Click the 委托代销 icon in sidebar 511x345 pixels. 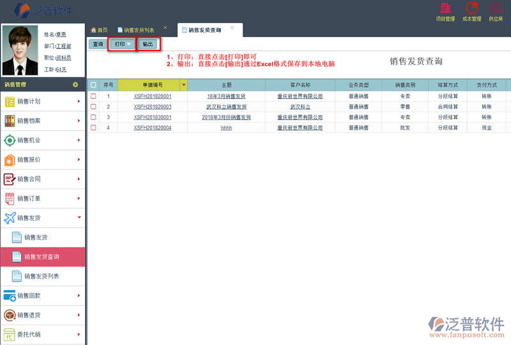point(10,334)
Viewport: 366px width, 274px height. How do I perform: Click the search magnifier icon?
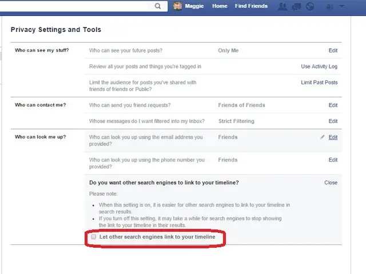[x=158, y=6]

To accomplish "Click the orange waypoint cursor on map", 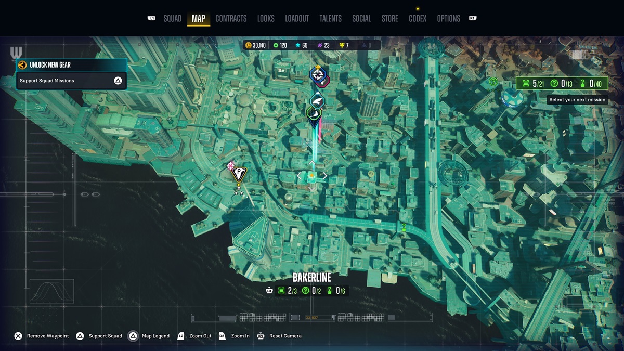I will [311, 176].
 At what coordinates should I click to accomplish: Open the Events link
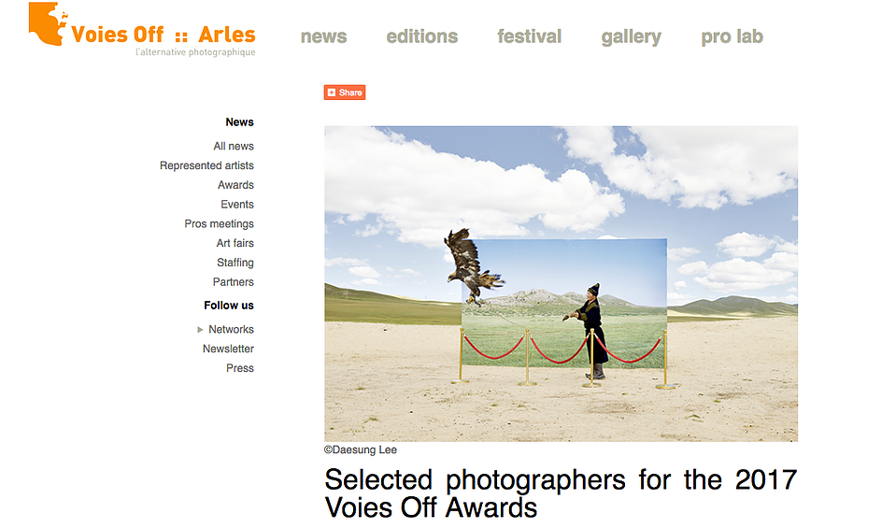click(237, 205)
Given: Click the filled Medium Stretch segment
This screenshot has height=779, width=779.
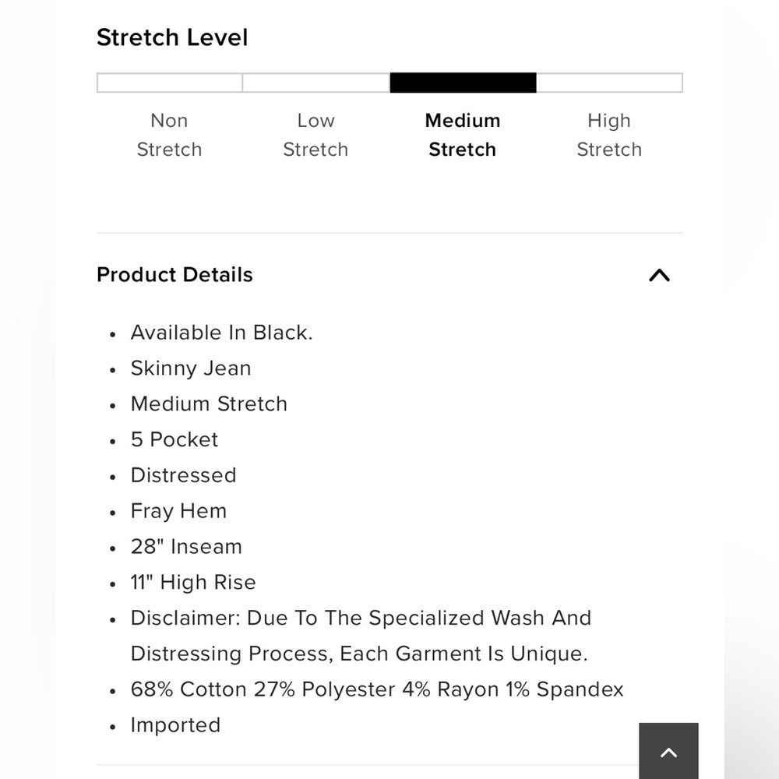Looking at the screenshot, I should tap(463, 83).
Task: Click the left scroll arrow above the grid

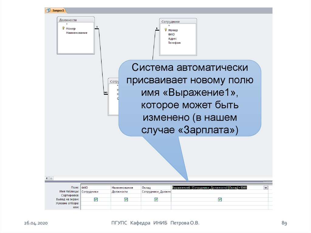Action: [47, 178]
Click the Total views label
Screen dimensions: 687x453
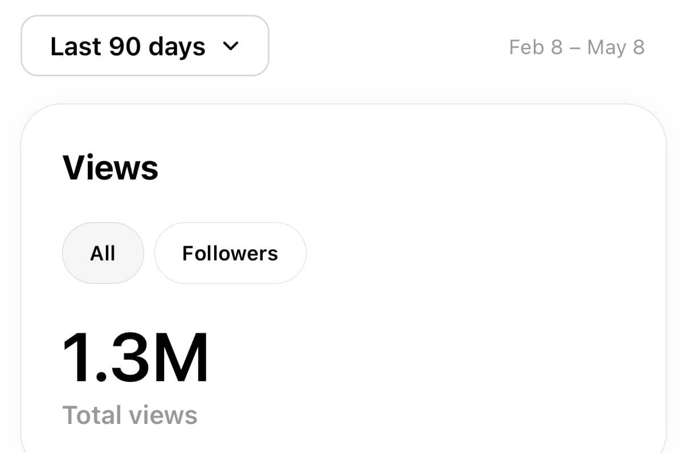click(x=130, y=415)
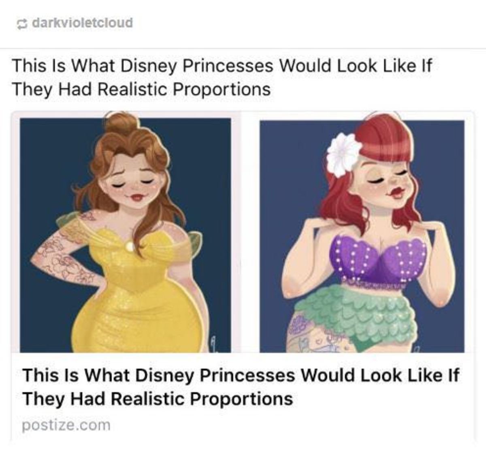
Task: Click the gold brooch on yellow dress
Action: pyautogui.click(x=130, y=246)
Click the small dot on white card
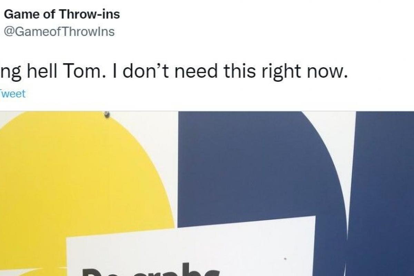The width and height of the screenshot is (414, 276). click(285, 257)
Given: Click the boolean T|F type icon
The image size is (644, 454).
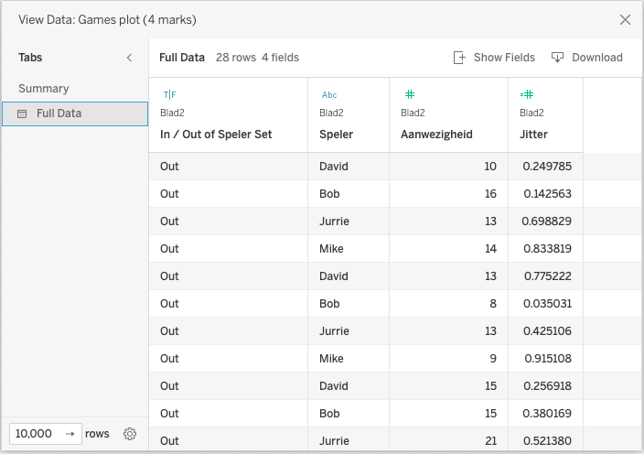Looking at the screenshot, I should 169,95.
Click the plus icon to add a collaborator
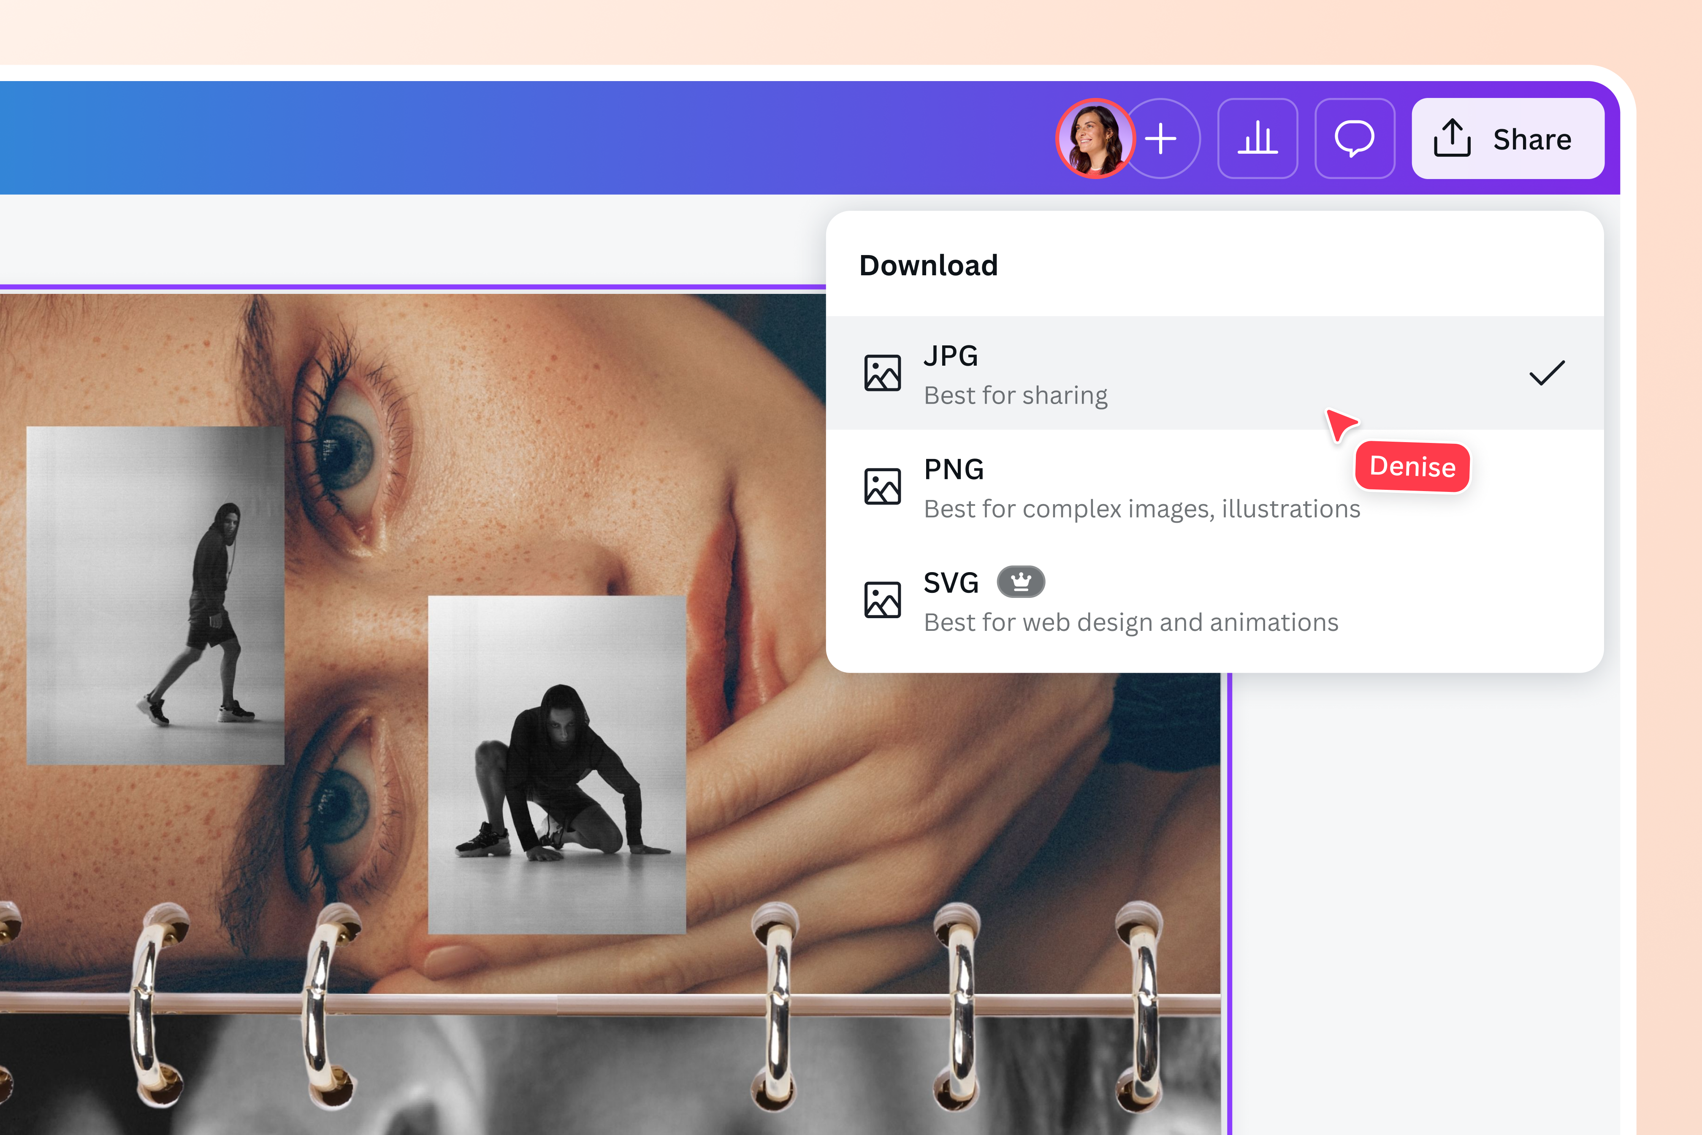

■ ■ ■ ■ ■ ■ ■

▶ Objective
Reproduce word for word the part of the entries that opens with the line containing "Task: Click the left" and closes with the last of the entries, leaving the pictures out of your answer.

▶ Task answer
Task: Click the left scroll arrow above the grid

Action: [47, 178]
Click the Total views label
Screen dimensions: 687x453
click(x=130, y=415)
Task: Click the gold brooch on yellow dress
Action: pyautogui.click(x=130, y=246)
Click the small dot on white card
The width and height of the screenshot is (414, 276). click(285, 257)
Given: Click the boolean T|F type icon
The image size is (644, 454).
Looking at the screenshot, I should 169,95.
Click the plus icon to add a collaborator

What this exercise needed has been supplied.